Quatrième principe : le secteur privé doit être associé aux pertes des établissements bancaires, afin qu'elles ne soient pas socialisées en totalité, comme ce fut le cas au Japon, où le Trésor public a dû débourser 170 milliards de dollars et nationaliser deux banques au passage - mais on n'entend guère les libéraux sur ce sujet...

Cinquième et dernier principe : l'élargissement de l'emploi des fonds collectés. Sur 1 200 milliards de francs d'épargne administrée, le livret A en capte 700, et son taux de liquidité n'est que de 38 %. Bruxelles a donné son feu vert, pour peu qu'il s'agisse d'investissements d'intérêt public, à une diversification, qui pourrait donc bénéficier, entre autres, aux transports collectifs urbains en site propre. La décision n'est toujours pas prise, mais l'économie française et les collectivités locales ont besoin de ces disponibilités supplémentaires (Applaudissements sur les bancs du groupe socialiste).

Le débat est clos.

M. le Ministre - Je remercie l'ensemble des participants à ce débat, qui ont eu à coeur d'insister -pour s'en plaindre ou s'en féliciter, ce qui me donne à penser que la politique du Gouvernement est somme toute équilibrée - sur le fait que le secteur financier français a beaucoup évolué en deux ans.

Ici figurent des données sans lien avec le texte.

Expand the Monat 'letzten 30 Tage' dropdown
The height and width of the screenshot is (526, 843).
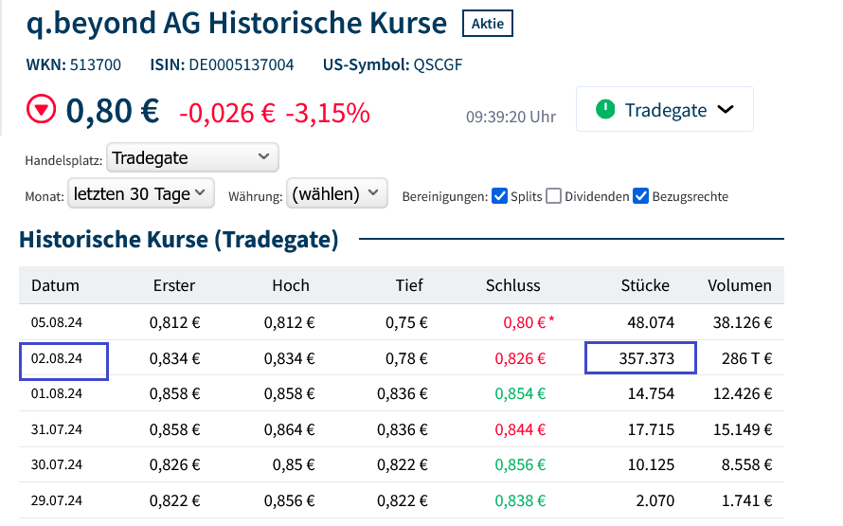141,194
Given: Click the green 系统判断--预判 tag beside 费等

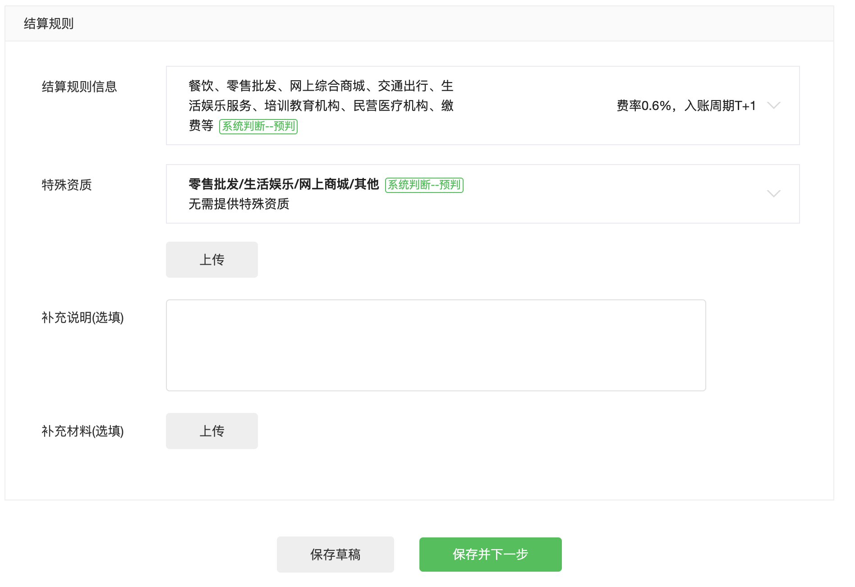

Je suis d'accord avec M. Jegou pour dire que la place de Paris doit jouer un rôle important. Londres et Francfort ont pris, sinon une longueur d'avance, du moins un départ anticipé, car il semble que les difficultés techniques soient plus grandes que prévu... Paris risque-t-il d'être tenu à l'écart ? Je ne le crois pas, et j'ai plutôt confiance dans les initiatives prises par la profession au niveau européen, car c'est à elle, je le rappelle, qu'incombe la responsabilité de ce mouvement de regroupement. Je serais même tenté de taquiner M. Jegou en lui faisant observer que ses références historiques -1936, 1945, 1981, 1997- sont les moments où la gauche était au pouvoir... (Sourires)

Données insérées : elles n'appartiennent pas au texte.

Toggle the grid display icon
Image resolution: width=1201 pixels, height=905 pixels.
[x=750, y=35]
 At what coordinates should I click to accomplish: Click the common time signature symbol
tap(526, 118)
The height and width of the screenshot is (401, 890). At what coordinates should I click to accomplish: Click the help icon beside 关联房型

M. Cuvilliez a porté le débat sur le terrain des placements financiers. S'il s'agit de dire qu'il n'y a pas d'intérêt pour la collectivité à ce que l'argent tourne sans arrêt et ne s'investisse nulle part, je suis tout à fait d'accord, mais l'argent finit toujours, après avoir virevolté je ne sais combien de fois, par s'investir quelque part, sans quoi il n'y aurait pas de rendement. On peut essayer de limiter les effets déstabilisateurs des mouvements de capitaux, mais il ne faut pas condamner les placements financiers en eux-mêmes, car c'est aussi l'épargne des particuliers.

Les taux bonifiés posent un problème délicat. Ils permettent d'emprunter moins cher, mais la différence est payée, en fin de compte, par quelqu'un, et ce quelqu'un, c'est soit le prêteur, c'est-à-dire l'épargnant, soit l'Etat, c'est-à-dire le contribuable, y compris le smicard qui paie la TVA, et qui finance donc de cette façon l'avantage dont bénéficie l'entrepreneur qui investit. Les choses ne sont donc pas simples.

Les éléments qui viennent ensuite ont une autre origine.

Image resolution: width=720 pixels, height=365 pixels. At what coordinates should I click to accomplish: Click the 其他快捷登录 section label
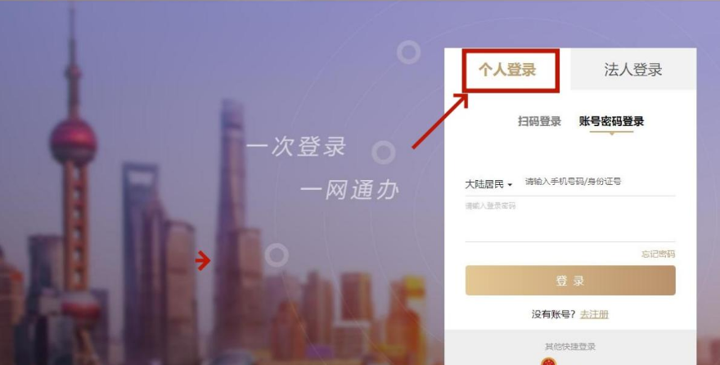tap(570, 347)
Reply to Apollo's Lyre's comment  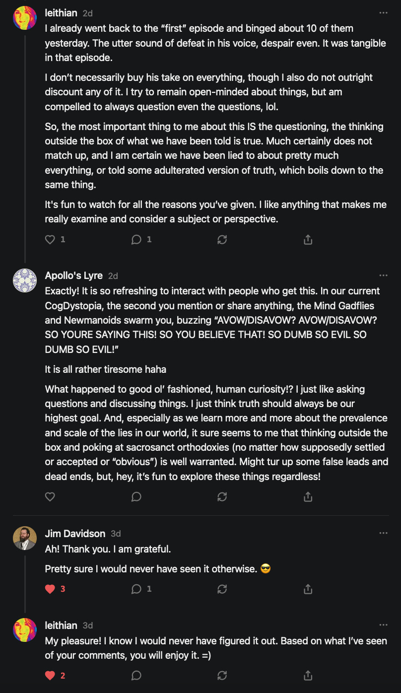click(136, 496)
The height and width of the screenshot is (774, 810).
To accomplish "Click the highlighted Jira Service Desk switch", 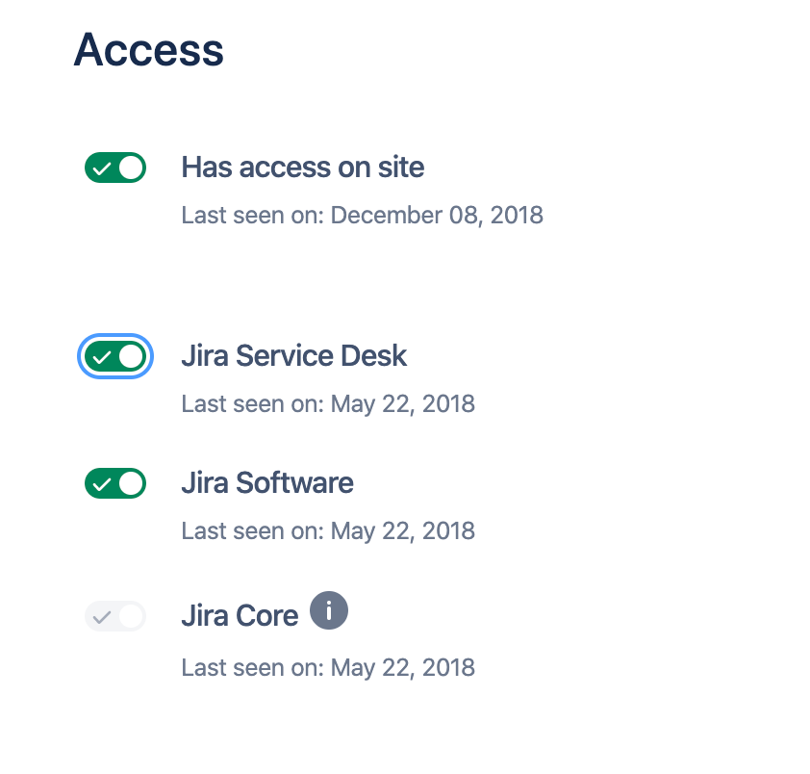I will (x=115, y=356).
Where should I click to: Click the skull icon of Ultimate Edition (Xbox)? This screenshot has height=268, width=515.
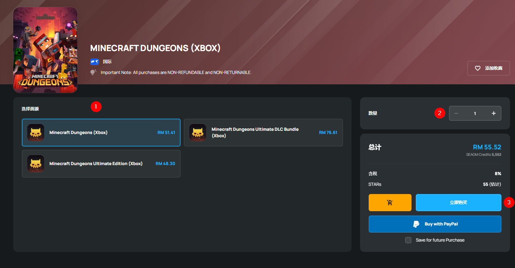(x=36, y=164)
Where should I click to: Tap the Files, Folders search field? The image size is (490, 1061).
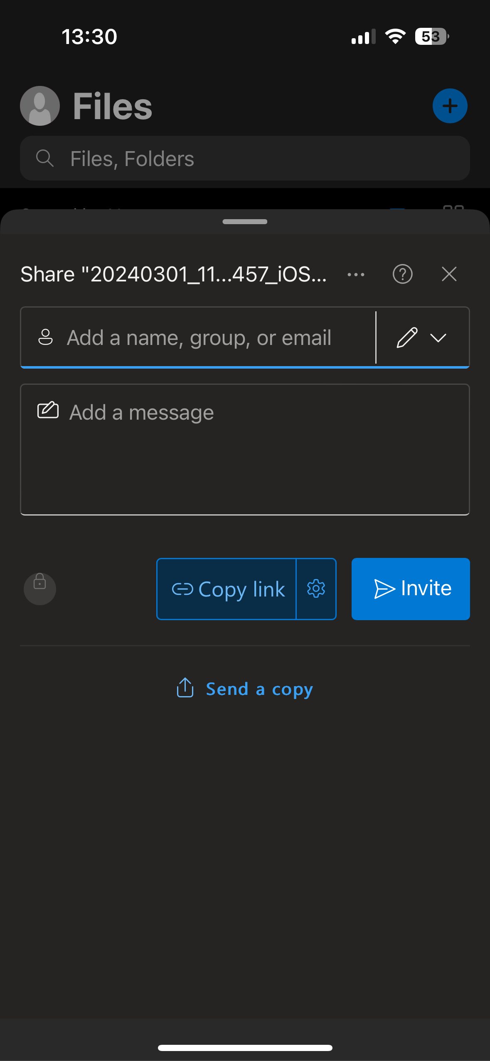coord(249,159)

S'agissant des caisses d'épargne, je dois souligner que c'est la première fois qu'une loi énonce leurs missions d'intérêt général, lesquelles justifient notamment la non-banalisation du Livret A, le dividende social, l'affectation d'une part du capital au fonds de réserve des retraites, sans parler des financements privilégiés qu'elles apportent.

Pour ce qui est, enfin, de l'IEDOM, la concertation est lancée. Son intégration pure et simple à la Banque de France aurait l'inconvénient, par rapport à sa transformation en filiale de celle-ci, de lui faire perdre sa spécificité, et donc la justification de la participation des élus. En tout état de cause, le statut des personnels sera préservé.

M. Gaymard a posé la question du rôle d'actionnaire de l'Etat. Ce rôle est clairement défini, et l'Etat l'a joué lorsqu'il y a été contraint - plutôt mieux, me semble-t-il, que ne l'aurait fait un actionnaire privé. L'orateur a critiqué l'économie mixte et l'implication de l'Etat, mais sa critique, certes plus modérée que celle de M. Goulard, est largement infondée : dans le secteur bancaire comme dans les autres, en France comme à l'étranger, il y a des exemples de bonne et de mauvaise gestion dans le privé comme dans le public. N'oublions pas que le réseau américain des caisses d'épargne, dont la faillite a coûté deux points de PIB aux Etats-Unis, était privé ! Et n'oublions pas non plus les grands succès industriels remportés par France Télécom ou par l'Aérospatiale...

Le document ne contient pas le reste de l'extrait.